[EXERCISE DETAILS]:
Repeat the whole listing, keeping each line as it is.

[SUPPLIED ENTRIES]:
━━━━━━━━
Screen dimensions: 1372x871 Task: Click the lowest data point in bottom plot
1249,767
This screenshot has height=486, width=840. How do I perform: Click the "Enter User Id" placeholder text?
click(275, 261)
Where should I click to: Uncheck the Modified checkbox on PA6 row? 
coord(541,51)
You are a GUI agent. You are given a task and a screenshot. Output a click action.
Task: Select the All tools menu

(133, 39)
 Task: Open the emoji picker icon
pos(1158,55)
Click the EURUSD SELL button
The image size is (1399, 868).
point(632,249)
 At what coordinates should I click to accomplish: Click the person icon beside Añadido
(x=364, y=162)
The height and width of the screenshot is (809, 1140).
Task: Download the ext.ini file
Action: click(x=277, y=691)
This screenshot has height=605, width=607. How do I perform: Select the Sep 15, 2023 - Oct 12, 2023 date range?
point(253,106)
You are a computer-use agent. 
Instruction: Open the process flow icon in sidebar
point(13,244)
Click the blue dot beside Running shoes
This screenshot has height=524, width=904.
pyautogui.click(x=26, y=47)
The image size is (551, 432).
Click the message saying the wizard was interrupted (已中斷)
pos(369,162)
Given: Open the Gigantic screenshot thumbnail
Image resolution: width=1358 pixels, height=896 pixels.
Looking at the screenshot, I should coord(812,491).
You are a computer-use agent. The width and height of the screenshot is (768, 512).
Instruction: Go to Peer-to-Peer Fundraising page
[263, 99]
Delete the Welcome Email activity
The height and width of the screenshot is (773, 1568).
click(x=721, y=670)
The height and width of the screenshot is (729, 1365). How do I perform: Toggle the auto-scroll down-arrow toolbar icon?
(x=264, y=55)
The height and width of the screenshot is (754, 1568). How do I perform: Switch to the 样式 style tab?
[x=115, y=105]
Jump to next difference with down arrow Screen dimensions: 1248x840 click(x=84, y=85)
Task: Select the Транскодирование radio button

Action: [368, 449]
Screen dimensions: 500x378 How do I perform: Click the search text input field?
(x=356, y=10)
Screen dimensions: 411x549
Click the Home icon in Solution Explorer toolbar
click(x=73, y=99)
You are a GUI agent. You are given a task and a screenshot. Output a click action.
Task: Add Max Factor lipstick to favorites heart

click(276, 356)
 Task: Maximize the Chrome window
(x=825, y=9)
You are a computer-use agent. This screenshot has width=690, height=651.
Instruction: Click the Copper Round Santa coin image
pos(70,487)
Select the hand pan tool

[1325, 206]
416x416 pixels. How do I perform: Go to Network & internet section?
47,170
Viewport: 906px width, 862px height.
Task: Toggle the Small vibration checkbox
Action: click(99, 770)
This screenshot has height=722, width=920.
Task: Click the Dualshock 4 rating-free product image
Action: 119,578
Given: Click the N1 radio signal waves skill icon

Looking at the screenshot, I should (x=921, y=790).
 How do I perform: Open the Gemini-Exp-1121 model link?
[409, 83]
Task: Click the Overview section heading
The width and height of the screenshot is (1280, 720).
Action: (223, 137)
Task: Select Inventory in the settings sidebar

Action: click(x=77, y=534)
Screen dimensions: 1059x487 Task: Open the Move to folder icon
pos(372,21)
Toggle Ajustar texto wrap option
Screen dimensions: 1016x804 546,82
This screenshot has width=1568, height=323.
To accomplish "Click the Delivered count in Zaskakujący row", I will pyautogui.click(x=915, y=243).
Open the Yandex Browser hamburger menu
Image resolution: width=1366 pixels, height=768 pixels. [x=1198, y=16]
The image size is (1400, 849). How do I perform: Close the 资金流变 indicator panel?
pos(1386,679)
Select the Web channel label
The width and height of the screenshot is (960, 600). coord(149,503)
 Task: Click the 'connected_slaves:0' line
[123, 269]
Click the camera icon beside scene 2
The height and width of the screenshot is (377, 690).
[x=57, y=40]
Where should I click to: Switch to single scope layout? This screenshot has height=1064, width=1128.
━━━━━━━━
[REPLY]:
Screen dimensions: 1372x871 Task: Click the lowest data point in bottom plot
1249,767
This screenshot has height=486, width=840. How do I perform: Click the "Enter User Id" placeholder text?
click(275, 261)
Where should I click to: Uncheck the Modified checkbox on PA6 row? 
coord(541,51)
You are a GUI agent. You are given a task and a screenshot. Output a click action.
Task: Select the All tools menu

(133, 39)
 Task: Open the emoji picker icon
pos(1158,55)
Click the EURUSD SELL button
The image size is (1399, 868).
point(632,249)
 At what coordinates should I click to accomplish: Click the person icon beside Añadido
(x=364, y=162)
The height and width of the screenshot is (809, 1140).
Task: Download the ext.ini file
Action: click(x=277, y=691)
This screenshot has height=605, width=607. How do I perform: Select the Sep 15, 2023 - Oct 12, 2023 date range?
point(253,106)
You are a computer-use agent. 
Instruction: Open the process flow icon in sidebar
point(13,244)
Click the blue dot beside Running shoes
This screenshot has height=524, width=904.
pyautogui.click(x=26, y=47)
The image size is (551, 432).
Click the message saying the wizard was interrupted (已中斷)
pos(369,162)
Given: Open the Gigantic screenshot thumbnail
Image resolution: width=1358 pixels, height=896 pixels.
Looking at the screenshot, I should coord(812,491).
You are a computer-use agent. The width and height of the screenshot is (768, 512).
Instruction: Go to Peer-to-Peer Fundraising page
[263, 99]
Delete the Welcome Email activity
The height and width of the screenshot is (773, 1568).
click(x=721, y=670)
The height and width of the screenshot is (729, 1365). How do I perform: Toggle the auto-scroll down-arrow toolbar icon?
(x=264, y=55)
The height and width of the screenshot is (754, 1568). How do I perform: Switch to the 样式 style tab?
[x=115, y=105]
Jump to next difference with down arrow Screen dimensions: 1248x840 click(x=84, y=85)
Task: Select the Транскодирование radio button

Action: [368, 449]
Screen dimensions: 500x378 How do I perform: Click the search text input field?
(x=356, y=10)
Screen dimensions: 411x549
Click the Home icon in Solution Explorer toolbar
click(x=73, y=99)
You are a GUI agent. You are given a task and a screenshot. Output a click action.
Task: Add Max Factor lipstick to favorites heart

click(276, 356)
 Task: Maximize the Chrome window
(x=825, y=9)
You are a computer-use agent. This screenshot has width=690, height=651.
Instruction: Click the Copper Round Santa coin image
pos(70,487)
Select the hand pan tool

[1325, 206]
416x416 pixels. How do I perform: Go to Network & internet section?
47,170
Viewport: 906px width, 862px height.
Task: Toggle the Small vibration checkbox
Action: click(99, 770)
This screenshot has height=722, width=920.
Task: Click the Dualshock 4 rating-free product image
Action: 119,578
Given: Click the N1 radio signal waves skill icon

Looking at the screenshot, I should (x=921, y=790).
 How do I perform: Open the Gemini-Exp-1121 model link?
[409, 83]
Task: Click the Overview section heading
The width and height of the screenshot is (1280, 720).
Action: (223, 137)
Task: Select Inventory in the settings sidebar

Action: click(x=77, y=534)
Screen dimensions: 1059x487 Task: Open the Move to folder icon
pos(372,21)
Toggle Ajustar texto wrap option
Screen dimensions: 1016x804 546,82
This screenshot has width=1568, height=323.
To accomplish "Click the Delivered count in Zaskakujący row", I will pyautogui.click(x=915, y=243).
Open the Yandex Browser hamburger menu
Image resolution: width=1366 pixels, height=768 pixels. [x=1198, y=16]
The image size is (1400, 849). How do I perform: Close the 资金流变 indicator panel?
pos(1386,679)
Select the Web channel label
The width and height of the screenshot is (960, 600). coord(149,503)
 Task: Click the 'connected_slaves:0' line
[123, 269]
Click the camera icon beside scene 2
The height and width of the screenshot is (377, 690).
[x=57, y=40]
Where should I click to: Switch to single scope layout? This screenshot has height=1064, width=1128.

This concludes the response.